> To do
Rewrite the listing below with every "screenshot" changed to "screen capture" and everything else unchanged. Leave out the pictures.

> Record set
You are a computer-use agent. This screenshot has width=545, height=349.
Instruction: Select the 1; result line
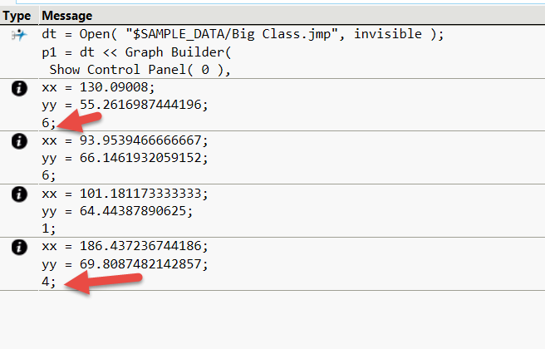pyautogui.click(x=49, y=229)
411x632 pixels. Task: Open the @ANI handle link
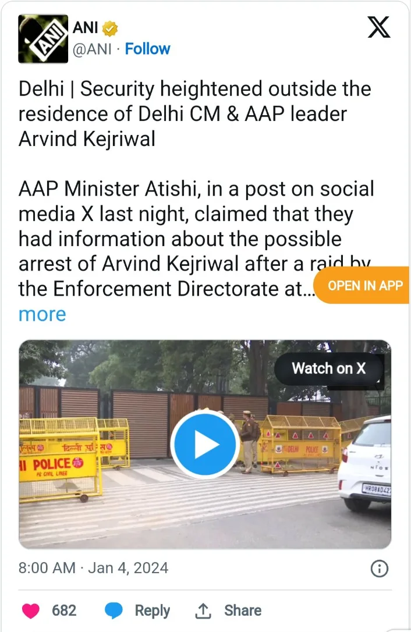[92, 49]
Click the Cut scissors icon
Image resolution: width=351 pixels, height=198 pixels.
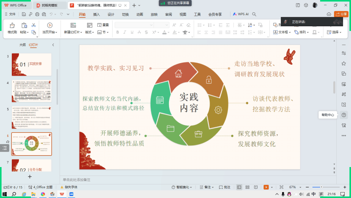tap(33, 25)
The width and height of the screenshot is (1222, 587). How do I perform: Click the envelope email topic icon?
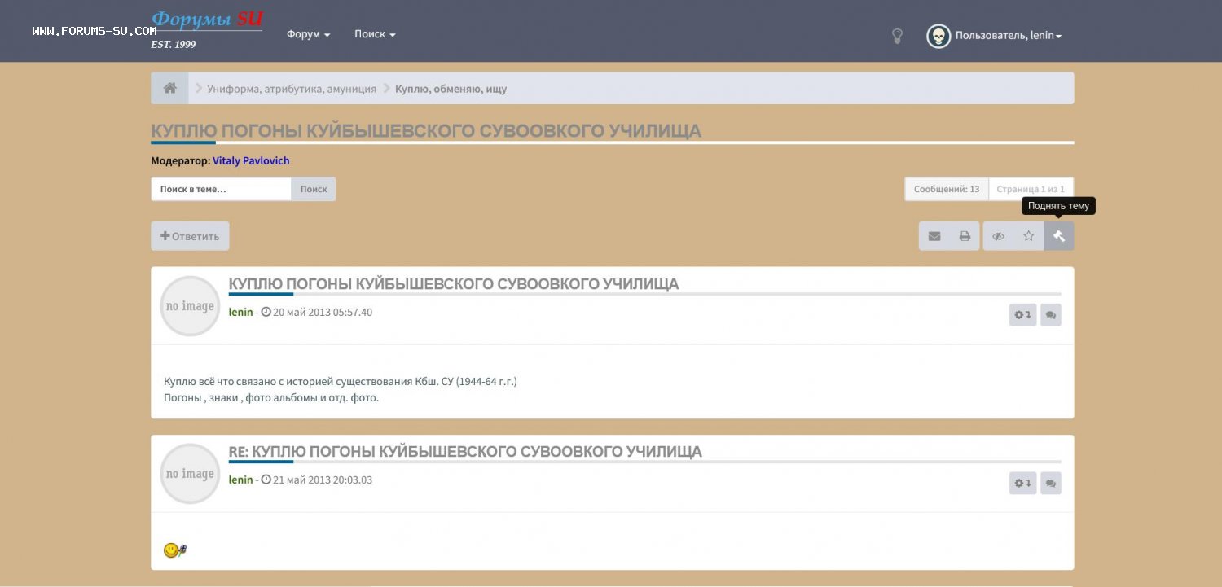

> Task solution
You are a computer-use agent. This screen capture has width=545, height=349.
Instruction: Select the 1; result line
pyautogui.click(x=49, y=229)
411x632 pixels. Task: Open the @ANI handle link
[92, 49]
Click the Cut scissors icon
Image resolution: width=351 pixels, height=198 pixels.
tap(33, 25)
The width and height of the screen capture is (1222, 587). How do I perform: Click the envelope email topic icon?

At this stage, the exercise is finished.